AWS Transfer for SFTP
User Guide

Working with Custom Host Names

Your server host name is the host name that your users enter in their SFTP client when they connect to your AWS SFTP server. You can use a custom domain that you have registered for your server host name when you work with AWS SFTP. For example, you might use a custom host name like mysftpserver.mysubdomain.domain.com.

To redirect traffic from your registered custom domain to your server endpoint, you can use Amazon Route 53 or any DNS provider. Route 53 is the DNS service that AWS SFTP natively supports.

On the console, you can choose one of these options for setting up a custom host name:

  • Amazon Route 53 DNS alias – if the host name that you want to use is registered with Route 53. You can then enter the host name.

  • Other – if the host name that you want to use is registered with another DNS provider. You can then enter the host name.

  • None – to use the SFTP server's endpoint and not use a custom host name.

You set this option when you create a new SFTP server or edit the configuration of an existing SFTP server. For more information on creating a new SFTP server, see Create an SFTP Server. For more information on editing the configuration of an existing SFTP server, see Server Configuration.

For more details about using your own domain for the server host name and how AWS SFTP uses Route 53, see the following sections.

Working with Custom Host Names Using Amazon Route 53

When you work with AWS SFTP, you can use Amazon Route 53 as your DNS provider. Before you use a domain with Route 53, you register the domain. For more information about doing so, see How Domain Registration Works in the Amazon Route 53 Developer Guide.

When you use Route 53 to provide DNS routing to your SFTP server, AWS SFTP uses the custom host name that you entered to extract its hosted zone. When SFTP extracts a hosted zone, three things can happen:

  1. If you're new to Route 53 and don't have a hosted zone, AWS SFTP adds a new hosted zone and a CNAME record. The value of this CNAME record is the endpoint host name for your SFTP server. A CNAME is an alternate domain name.

  2. If you have a hosted zone in Route 53 without any CNAME records, AWS SFTP adds a CNAME record to the hosted zone.

  3. If the service detects that a CNAME record already exists in the hosted zone, you see an error indicating that a CNAME record already exists. In this case, you need to change the value of the CNAME record to the host name of your AWS SFTP server. For more information, see Using Custom URLs for Files by Adding Alternate Domain Names (CNAMEs) in the Amazon CloudFront Developer Guide.

    Note

    If this step is part of a server creation workflow, your server is successfully created and your custom host name is set to None.

For more information on hosted zones in Route 53, see Hosted Zone in the Amazon Route 53 Developer Guide.

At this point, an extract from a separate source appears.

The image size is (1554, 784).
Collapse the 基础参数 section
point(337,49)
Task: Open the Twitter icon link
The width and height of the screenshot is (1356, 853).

Working with Custom Host Names Using an Alternative DNS Provider

When you work with AWS SFTP, you can also use DNS providers other than Amazon Route 53. If you use an alternate DNS provider, you need to make sure that traffic from your domain is directed to your AWS SFTP server endpoint.

To do so, set your domain to the endpoint host name for the SFTP server. An endpoint host name looks like this in the console: serverid.server.transfer.region.amazonaws.com.